Friday 25 July 2008

Troubled Light? Troubled Indeed


So I finally made it to the Proms. And what’s to report? Well, there are a few changes; the fountain filled with inflatable dinosaurs has gone from the arena (I don’t think it will be missed), and the programme cover now sports a psychedelic red and yellow colour scheme. But it terms of the artists and programming, little has changed. Tonight’s offering involved a provincial BBC orchestra (the BBC National Orchestra of Wales with Thierry Fischer), the premiere of a worthy but uninspired BBC commission (Troubled Light by Simon Holt) and a crowd-puller in the second half (Pictures at an Exhibition) that completely failed to pull the crowds.

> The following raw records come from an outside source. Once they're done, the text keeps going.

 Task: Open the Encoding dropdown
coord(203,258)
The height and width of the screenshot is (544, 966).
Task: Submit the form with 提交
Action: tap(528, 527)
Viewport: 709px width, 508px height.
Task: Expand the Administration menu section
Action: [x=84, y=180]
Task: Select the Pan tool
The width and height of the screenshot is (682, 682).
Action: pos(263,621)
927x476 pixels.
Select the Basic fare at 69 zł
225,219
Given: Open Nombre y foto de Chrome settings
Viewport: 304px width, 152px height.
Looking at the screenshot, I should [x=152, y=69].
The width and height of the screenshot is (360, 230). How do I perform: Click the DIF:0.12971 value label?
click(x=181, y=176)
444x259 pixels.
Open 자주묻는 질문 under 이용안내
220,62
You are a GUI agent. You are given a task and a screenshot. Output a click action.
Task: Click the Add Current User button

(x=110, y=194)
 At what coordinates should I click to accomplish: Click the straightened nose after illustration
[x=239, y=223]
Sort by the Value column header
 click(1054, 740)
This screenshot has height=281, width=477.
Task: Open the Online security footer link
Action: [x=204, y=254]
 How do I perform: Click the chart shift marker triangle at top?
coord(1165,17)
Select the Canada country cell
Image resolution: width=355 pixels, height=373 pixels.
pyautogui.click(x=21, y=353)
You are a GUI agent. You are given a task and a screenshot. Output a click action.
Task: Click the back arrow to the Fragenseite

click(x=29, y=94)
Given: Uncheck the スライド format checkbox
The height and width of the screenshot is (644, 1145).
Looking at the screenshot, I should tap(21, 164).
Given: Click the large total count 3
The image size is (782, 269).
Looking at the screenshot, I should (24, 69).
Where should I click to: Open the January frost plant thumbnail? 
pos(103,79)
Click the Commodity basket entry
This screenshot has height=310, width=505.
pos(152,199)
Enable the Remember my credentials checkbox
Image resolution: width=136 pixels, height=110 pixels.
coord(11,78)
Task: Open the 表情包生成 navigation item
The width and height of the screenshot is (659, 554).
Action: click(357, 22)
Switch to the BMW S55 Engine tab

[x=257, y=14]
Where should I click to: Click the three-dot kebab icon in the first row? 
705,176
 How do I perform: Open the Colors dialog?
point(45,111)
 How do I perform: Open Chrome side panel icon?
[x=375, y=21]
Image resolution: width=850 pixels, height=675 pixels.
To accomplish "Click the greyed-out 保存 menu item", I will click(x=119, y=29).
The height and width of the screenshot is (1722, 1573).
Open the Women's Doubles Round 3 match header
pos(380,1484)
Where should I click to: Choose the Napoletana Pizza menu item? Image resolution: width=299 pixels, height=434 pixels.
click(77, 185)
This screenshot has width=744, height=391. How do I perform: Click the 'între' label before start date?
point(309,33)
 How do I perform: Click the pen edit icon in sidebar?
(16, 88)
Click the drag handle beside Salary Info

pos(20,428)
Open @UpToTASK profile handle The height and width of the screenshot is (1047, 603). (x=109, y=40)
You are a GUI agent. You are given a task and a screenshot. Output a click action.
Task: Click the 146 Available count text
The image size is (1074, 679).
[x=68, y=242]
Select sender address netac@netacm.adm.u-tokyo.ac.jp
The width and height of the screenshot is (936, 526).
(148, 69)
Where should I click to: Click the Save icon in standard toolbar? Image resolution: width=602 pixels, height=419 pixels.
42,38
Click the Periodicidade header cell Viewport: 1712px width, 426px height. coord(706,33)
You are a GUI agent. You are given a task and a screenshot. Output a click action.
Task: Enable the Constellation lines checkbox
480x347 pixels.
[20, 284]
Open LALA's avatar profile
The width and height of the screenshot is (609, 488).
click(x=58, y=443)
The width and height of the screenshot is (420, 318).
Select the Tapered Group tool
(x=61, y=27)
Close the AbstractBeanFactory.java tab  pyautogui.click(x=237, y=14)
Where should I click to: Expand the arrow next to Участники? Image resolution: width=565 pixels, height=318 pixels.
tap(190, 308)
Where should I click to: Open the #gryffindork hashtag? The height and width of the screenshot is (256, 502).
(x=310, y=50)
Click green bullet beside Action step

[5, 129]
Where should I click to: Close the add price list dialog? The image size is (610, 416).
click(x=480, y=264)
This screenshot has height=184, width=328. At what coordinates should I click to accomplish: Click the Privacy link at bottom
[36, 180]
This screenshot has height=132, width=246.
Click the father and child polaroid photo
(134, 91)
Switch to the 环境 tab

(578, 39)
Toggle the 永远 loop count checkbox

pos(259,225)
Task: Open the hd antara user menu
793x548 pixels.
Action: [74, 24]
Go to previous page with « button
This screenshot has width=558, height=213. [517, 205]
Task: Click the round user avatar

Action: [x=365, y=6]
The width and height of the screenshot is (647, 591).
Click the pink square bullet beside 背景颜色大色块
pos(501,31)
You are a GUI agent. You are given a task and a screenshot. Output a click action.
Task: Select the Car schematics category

Simon Holt, the BBC NOW's composer in association, looks destined to be domesticated by the BBC so that he can provide them with a steady stream of uncontroversial works to demonstrate their commitment to new music without upsetting anybody. Troubled Light is a work in five short movements, each based on a poet’s descriptions of light and colours. Predictably, this gives rise to inscrutably complex but widely spaced woodwind chords, shimmering away in a mezzo piano continuum. Growls, slides and pedals in the brass punctuate this and give a semblance of logical musical progression. Everyone expects an unusual percussion effect or two, and Holt obliges with bowed cymbals and friction drums. The composer’s reputation currently rests on a number of impressive short chamber works, and he surely intends to redress the balance with a significant orchestral output for the BBC NOW. In this piece, he seems to be presenting us with all the instrumental effects that he has been waiting all these years to include in an orchestral work. Many of them are very interesting, it’s just a shame he didn’t do us the honour of crafting them into a coherent piece of music first.